Currently, the function will include more Quickfire challenges than you have specified in the function. It will keep the episodes in each season through the episode with the Nth Elimination Challenge or the Nth Quickfire, whichever is the higher episode. This was a way to hold constant the number of challenges that have occurred so that chefs could be more comparable across seasons.
The weightedindex function exports a tibble with the variables of:
series, season name, season number, chef, chef’s placement, number of
elimination challenges wins/highs/lows/outs, number of quickfire
challenge wins/highs/lows, and the weighted index score.
library(topChef); library(ggplot2); library(tidyverse)
## Get the index for all seasons
allseasons <- weightedindex("US",1,20,20)
for (season in seq(2,20,1)) {
allseasons <- rbind(allseasons,weightedindex("US",season,20,20))

_Data excerpts_
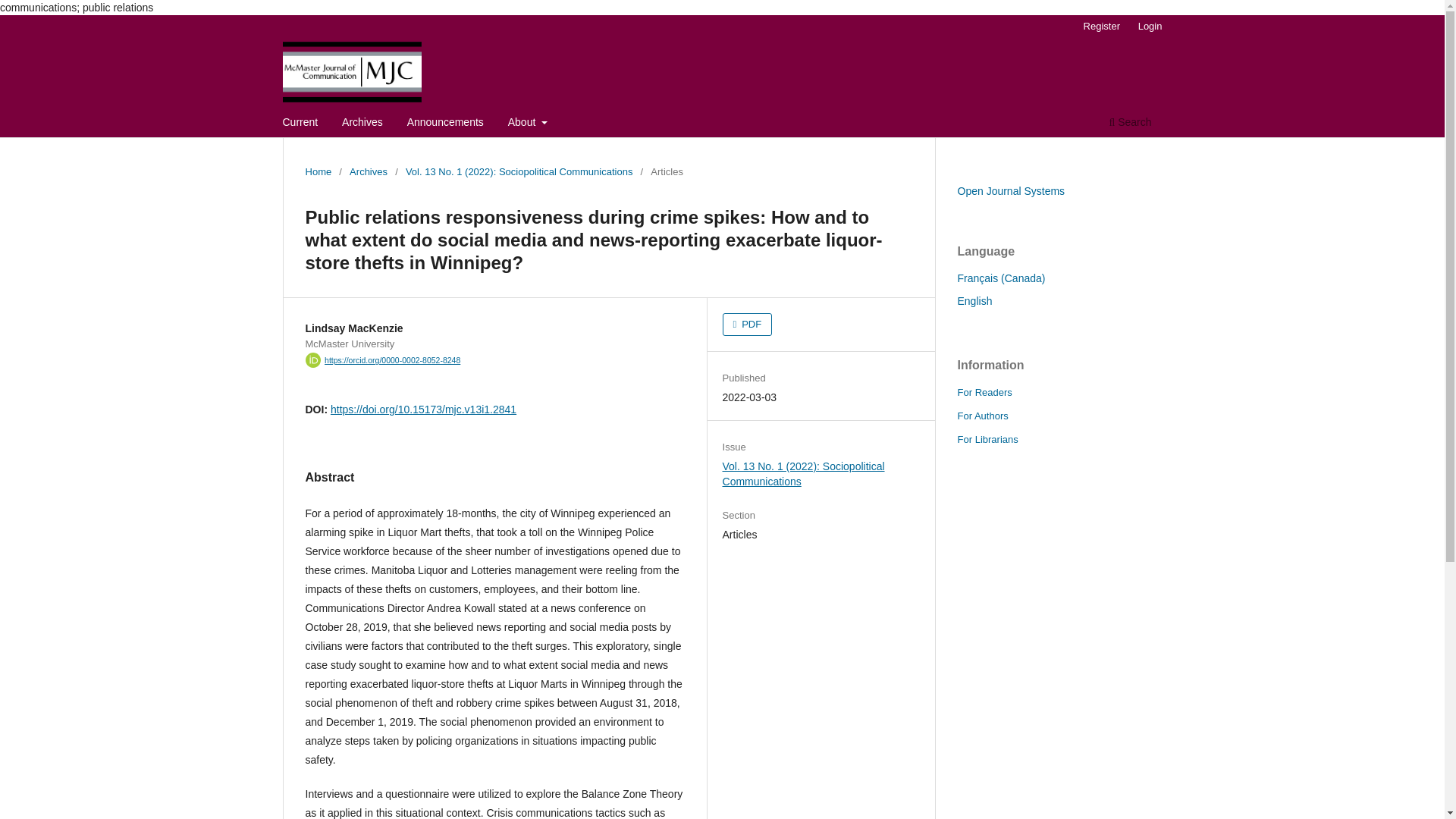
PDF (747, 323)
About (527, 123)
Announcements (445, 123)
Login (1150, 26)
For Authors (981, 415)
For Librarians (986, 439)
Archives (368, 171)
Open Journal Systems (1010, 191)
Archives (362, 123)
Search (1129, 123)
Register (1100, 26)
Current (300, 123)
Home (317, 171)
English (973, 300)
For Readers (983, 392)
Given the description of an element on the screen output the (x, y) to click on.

--

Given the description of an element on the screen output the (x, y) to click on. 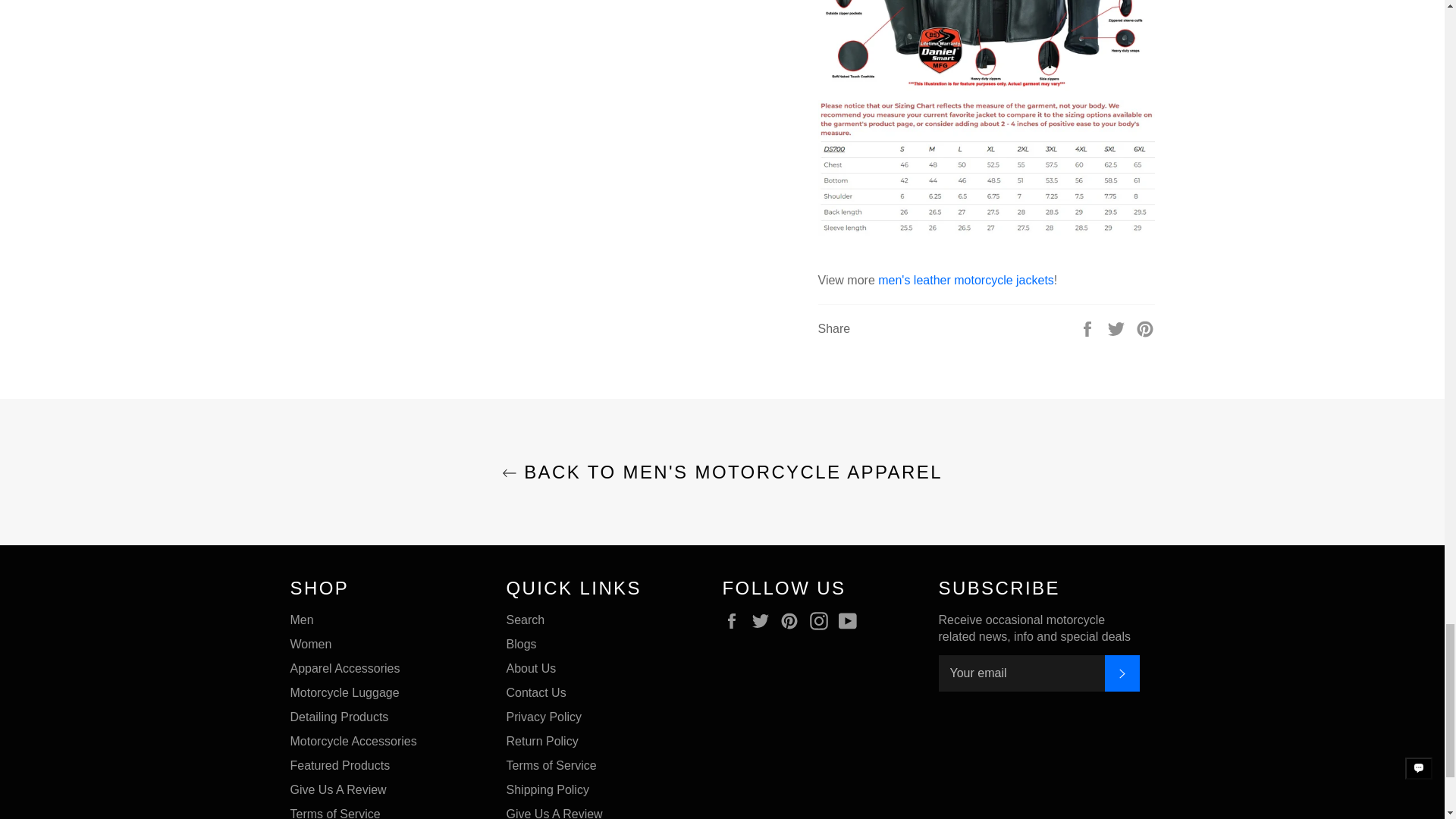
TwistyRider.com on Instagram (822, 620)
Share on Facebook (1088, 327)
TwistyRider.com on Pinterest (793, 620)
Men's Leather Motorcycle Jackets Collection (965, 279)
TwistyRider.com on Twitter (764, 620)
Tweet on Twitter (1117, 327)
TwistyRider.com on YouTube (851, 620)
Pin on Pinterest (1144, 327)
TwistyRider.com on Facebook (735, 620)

_Required tasks_
1. From the weighted index text, pull out word for word the passage starting at "Currently, the function" and ending at "weighted index score.".
2. In the weighted index text, what kind of object does the weightedindex function export?

_Outputs_
1.
Currently, the function will include more Quickfire challenges than you have specified in the function. It will keep the episodes in each season through the episode with the Nth Elimination Challenge or the Nth Quickfire, whichever is the higher episode. This was a way to hold constant the number of challenges that have occurred so that chefs could be more comparable across seasons.
The weightedindex function exports a tibble with the variables of:
series, season name, season number, chef, chef’s placement, number of
elimination challenges wins/highs/lows/outs, number of quickfire
challenge wins/highs/lows, and the weighted index score.

2. A tibble.